Pixel coordinate grounding data:
##############################
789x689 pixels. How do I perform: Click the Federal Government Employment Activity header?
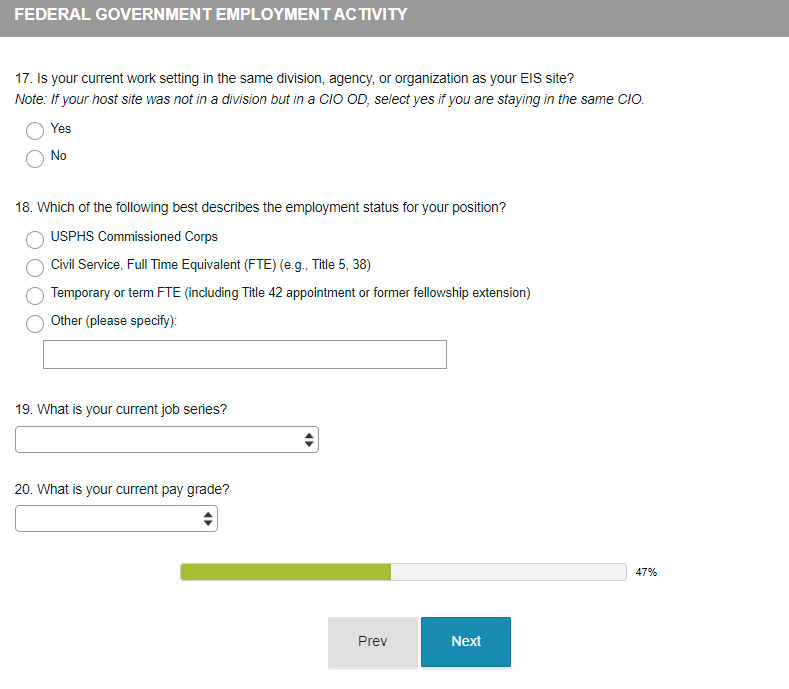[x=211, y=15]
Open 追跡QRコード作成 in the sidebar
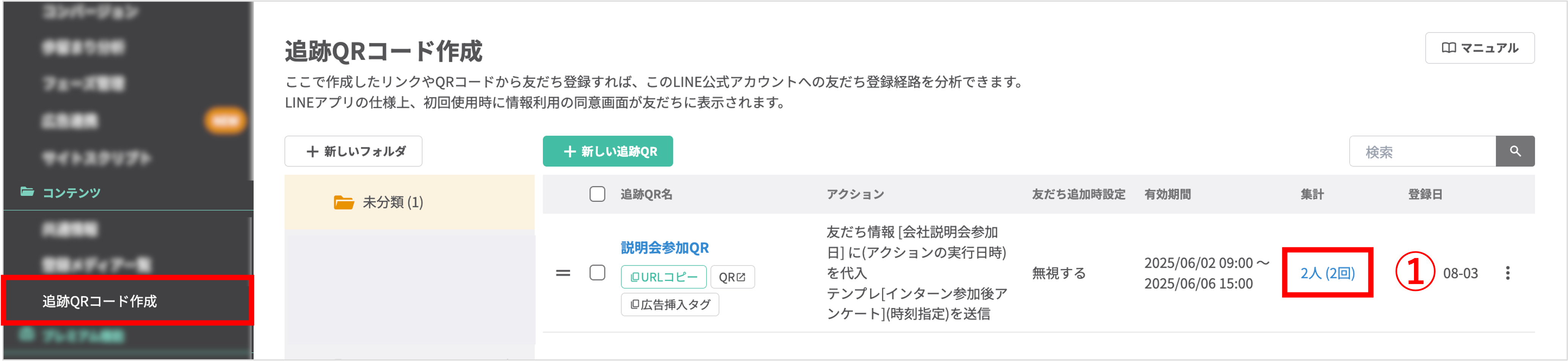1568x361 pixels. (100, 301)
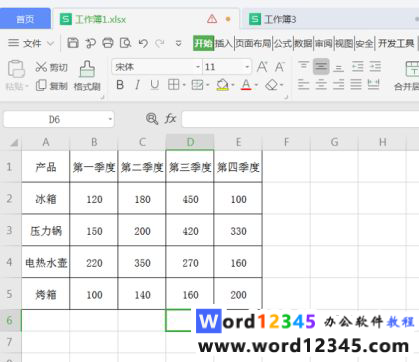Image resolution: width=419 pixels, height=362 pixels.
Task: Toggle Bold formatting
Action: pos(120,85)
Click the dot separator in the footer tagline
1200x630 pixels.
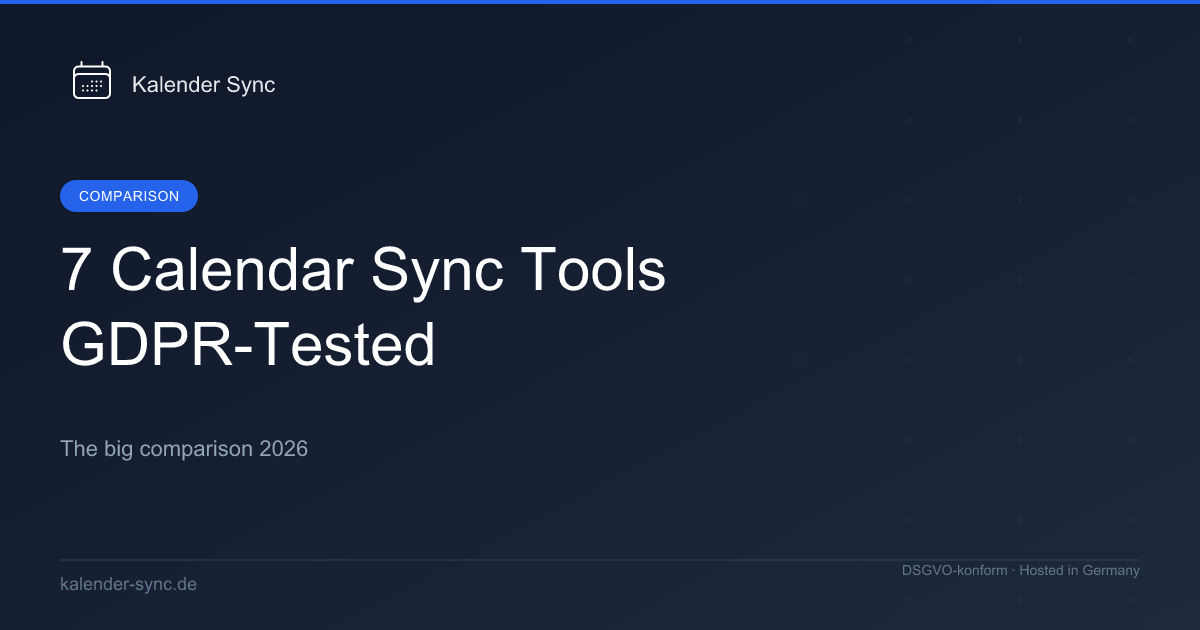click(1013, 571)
##############################
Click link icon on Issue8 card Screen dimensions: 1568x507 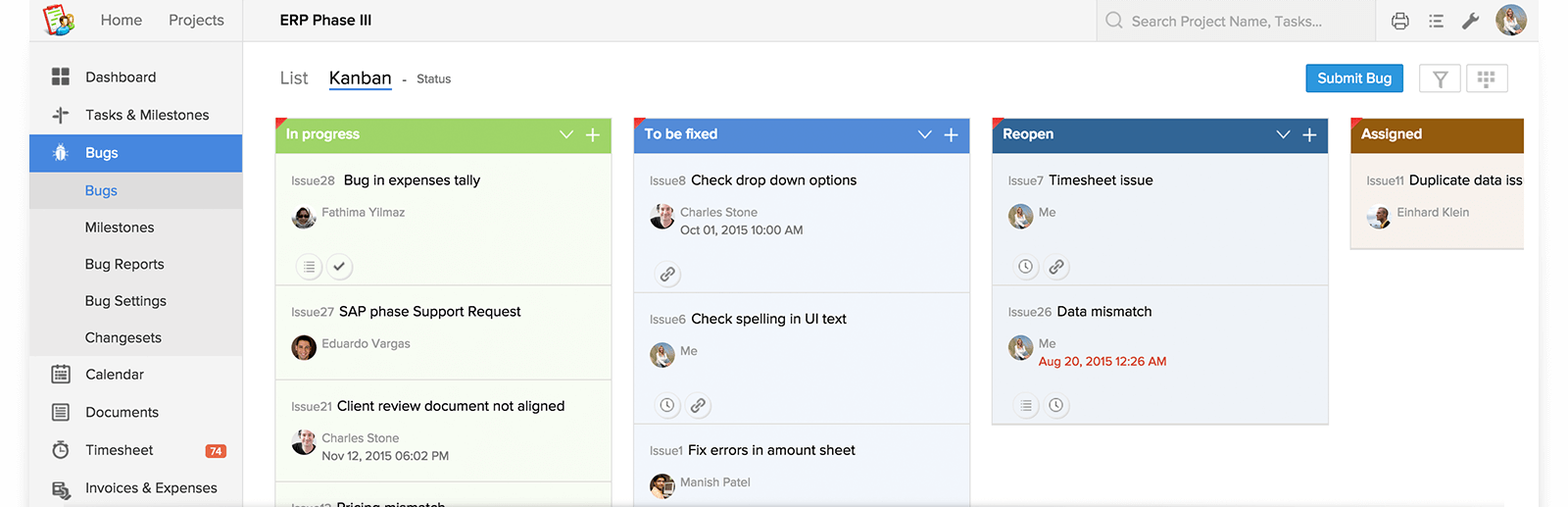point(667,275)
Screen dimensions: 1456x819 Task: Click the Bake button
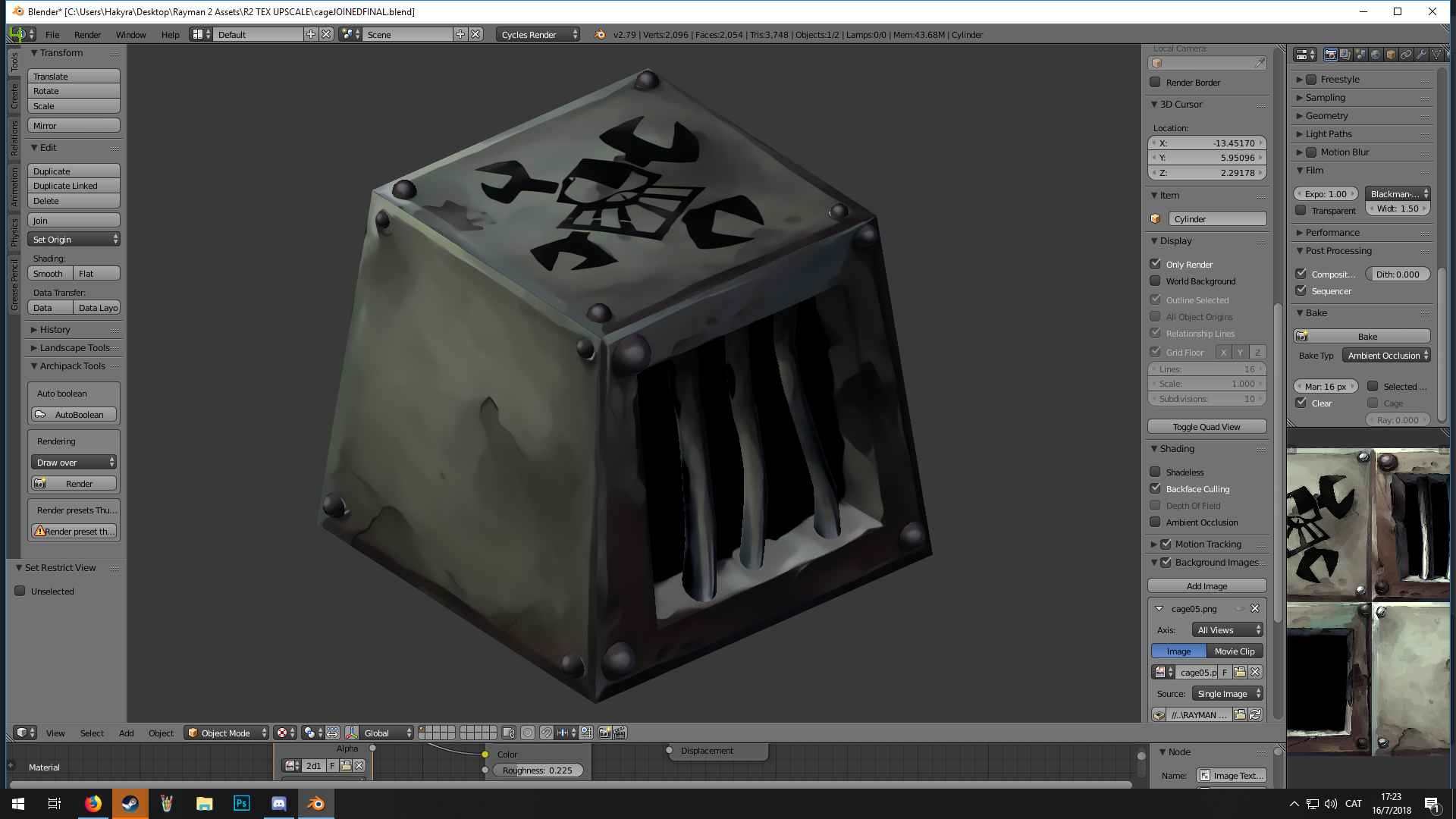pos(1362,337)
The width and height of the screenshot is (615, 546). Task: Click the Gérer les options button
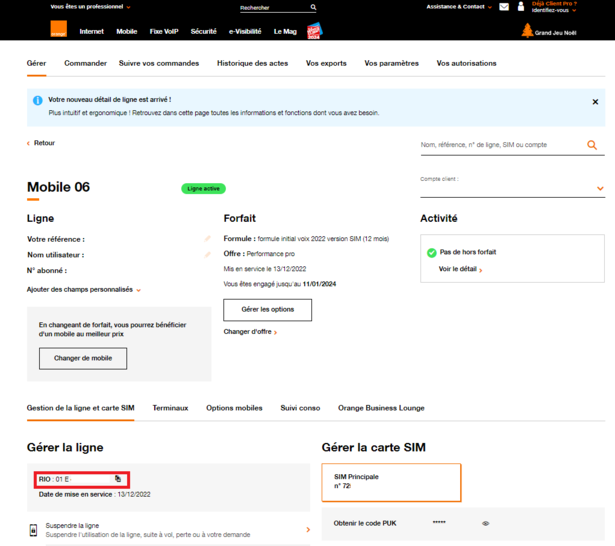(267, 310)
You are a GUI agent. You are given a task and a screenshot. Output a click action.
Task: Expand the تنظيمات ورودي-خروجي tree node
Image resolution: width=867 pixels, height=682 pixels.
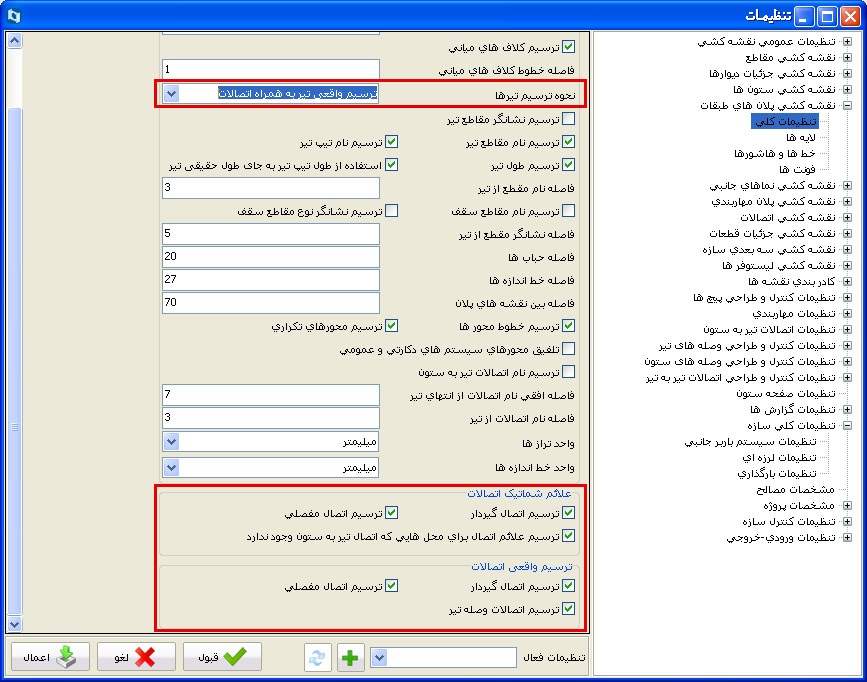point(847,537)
##############################
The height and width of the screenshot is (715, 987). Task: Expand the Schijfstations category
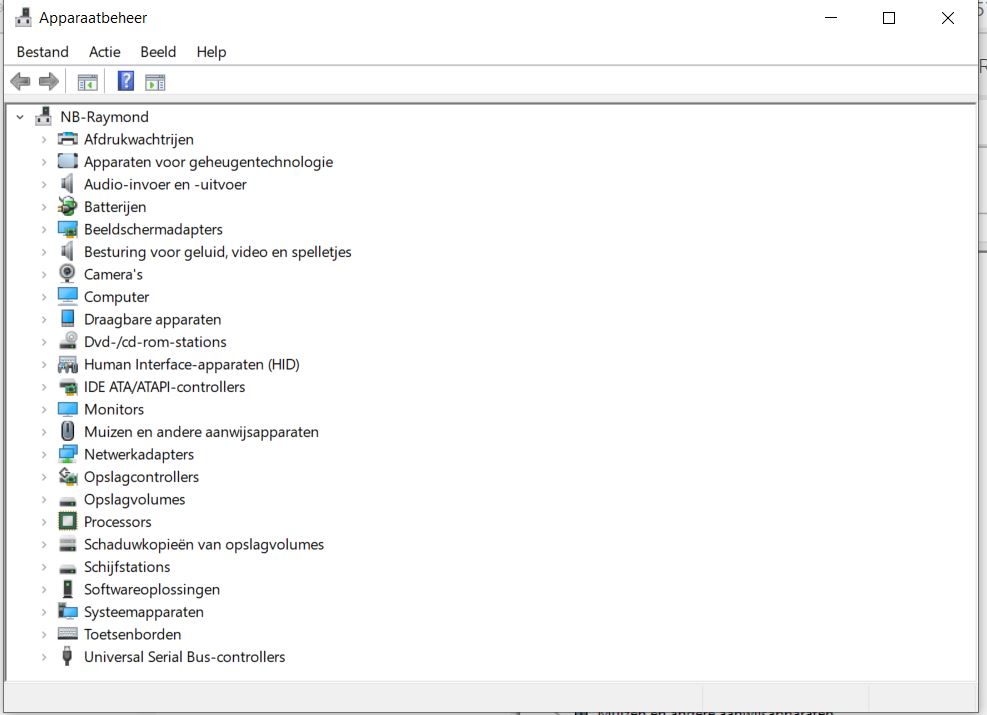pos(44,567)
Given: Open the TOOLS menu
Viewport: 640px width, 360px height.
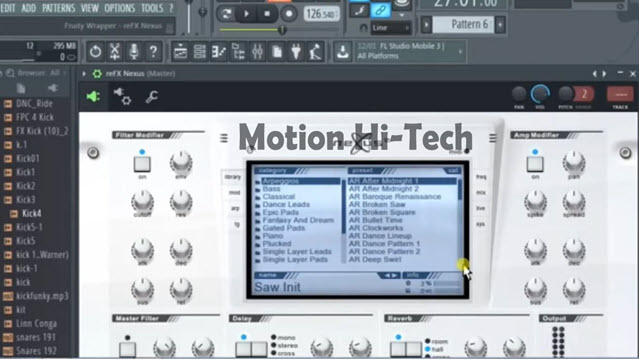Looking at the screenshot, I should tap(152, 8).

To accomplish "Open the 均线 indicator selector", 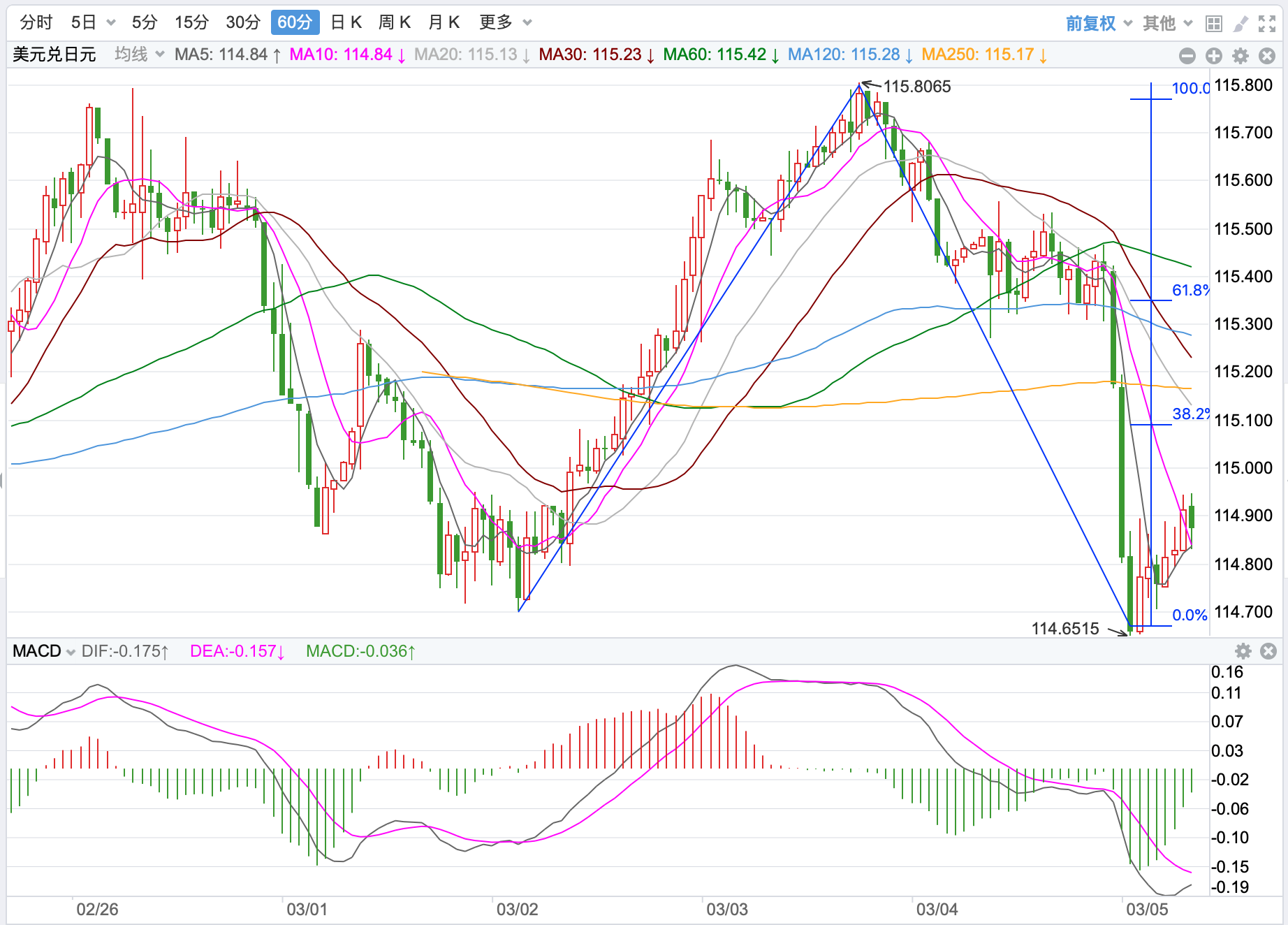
##############################
*Exercise details:*
Above are some entries. Restate word for word the lines from the one holding "The height and" through the one holding "the 均线 indicator", but not the pictures.

*Answer area:*
The height and width of the screenshot is (715, 987). Task: Expand the Schijfstations category
pos(44,567)
Given: Open the TOOLS menu
Viewport: 640px width, 360px height.
Looking at the screenshot, I should tap(152, 8).

To accomplish "Open the 均线 indicator selector", 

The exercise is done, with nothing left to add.